Шесть белых полосок изображают исходную последовательность в шести возможных рамках считывания: +1, +2, +3 — прямая цепь; -1, -2, -3 — обратная. Бирюзовые полоски — найденные открытые рамки считывания (ORF) в данной рамке. Жёлтым цветом выделены используемые далее ORF.
Изображения получены с помощью программы ORF Finder.
- Для дальнейшей работы были взяты 4 рамки считывания по следующим критериям:
- Длина рамки не короче 180 нуклеотидов
- Если рамка перекрывается с другой более, чем на половину, то выбирается более длинная
- Длина рамки кратна 3
Для этих ORF был запущен blastp по базе данных Swiss-Prot. В Таблице 1 приведены лучшие результаты поиска — предполагаемые гомологи.

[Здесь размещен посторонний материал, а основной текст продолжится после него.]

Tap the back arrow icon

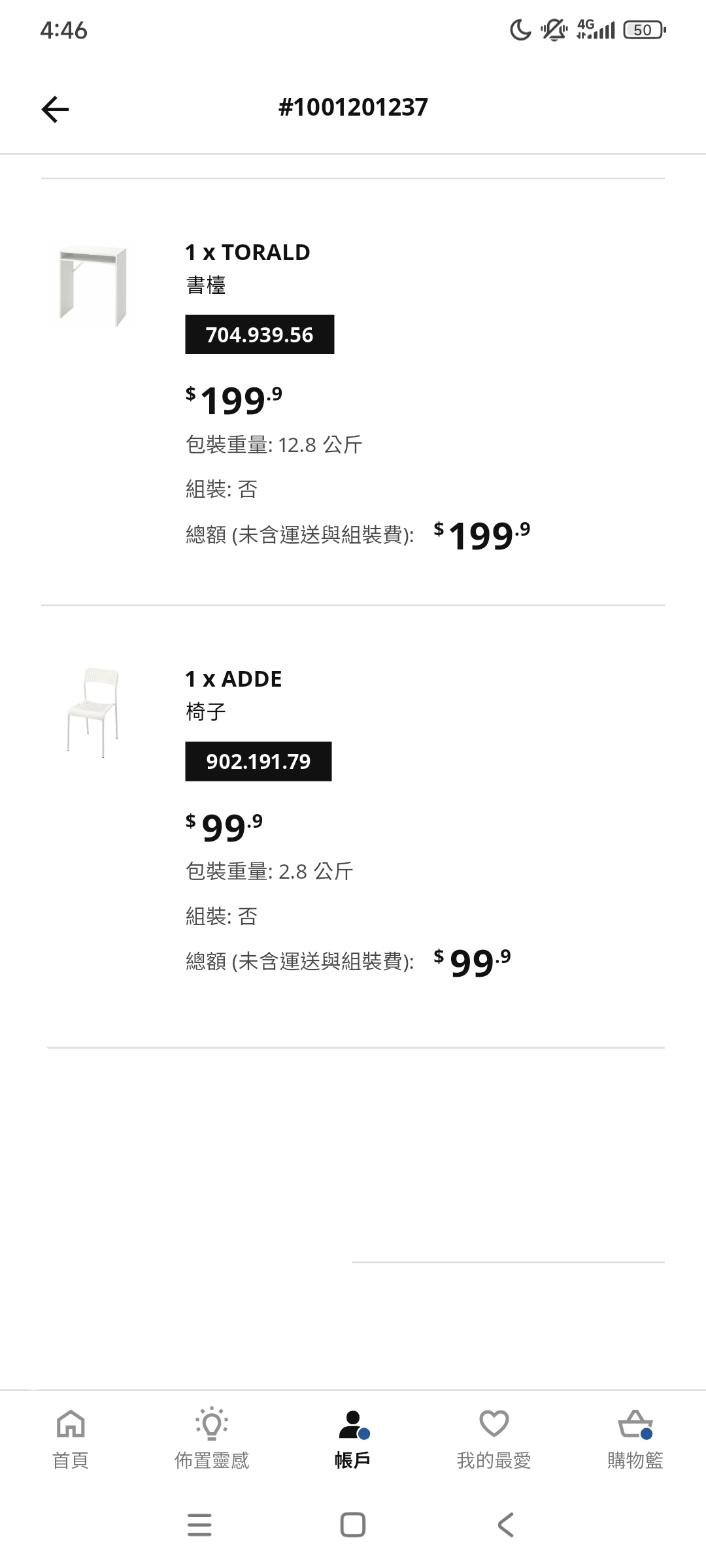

Начало | Конец | Длина (а.о.) | Цепь | Описание | ID гомолога | Организм | Вес | Покрытие | E-value | Сходство |
103 | 546 | 146 | + | гипотетический белок | WP_010455039.1 | Succinivibrionaceae bacterium WG-1 | 119 | 99% | 2x10-30 | 41% |
721 | 1302 | 193 | + | транспозаза | WP_013655574.1 | Cellulosilyticum lentocellum | 267 | 100% | 2x10-87 | 69% |
1326 | 2144 | 272 | + | интеграза | WP_027439571.1 | Lachnospiraceae bacterium AC2031 | 474 | 100% | 2x10-166 | 82% |
2246 | 2932 | 228 | - | АТФ-связывающий кассетный транспортер | WP_015514628.1 | Coprococcus catus | 273 | 98% | 2x10-87 | 59% |
Хорошей находка считалась, если её E-value был меньше 0,001, покрытие не менее 80%. Организмы, представленных в таблице родов, можно встретить в пищевом тракте животных, что весьма логично.
GeneMark
Также гены данного контига были предсказаны с помощью программы GeneMark с эвристическими параметрами 1999 года. Программа выдала данный файл с координатами предсказанных генов, а также pdf-файл с графиком кодируюещего потенциала. График представлен на Рисунке 2. Данные из файла занесены в Таблицу 2.
![График кодирующего потенциала График кодирующего потенциала](images/genemark1.png)
![График кодирующего потенциала График кодирующего потенциала](images/genemark2.png)
Рисунок 2. График кодирующего потенциала.
Изображение получено с помощью программы Geneark. Эвристические параметры 1999 года (Heuristic parameters, as in 1999 publication).
Начало | Конец | Длина (а.о.) | Цепь |
<1 | 546 | 182 | + |
721 | 1302 | 193 | + |
1326 | 2144 | 272 | + |
2246 | 2932 | 228 | - |
Если сравнить результаты, представленные в Таблице 1 и Таблице 2, то видно, что они почти идентичны. Отличаются лишь координаты первого гена. Отчёт программы GeneMark говорит, что ген начинается за пределами контига, ORF Finder и blastp показывает противоположное. Причина такого результата вероятней всего связана с алгоритмом самого blastp, а также с "криворукостью" исследователя. Первый ген выделен в обеих таблицах голубым.
Впоследствии программа GeneMark была запущена с эвристическими параметрами 2010 года, но, увы, результаты никак не поменялись.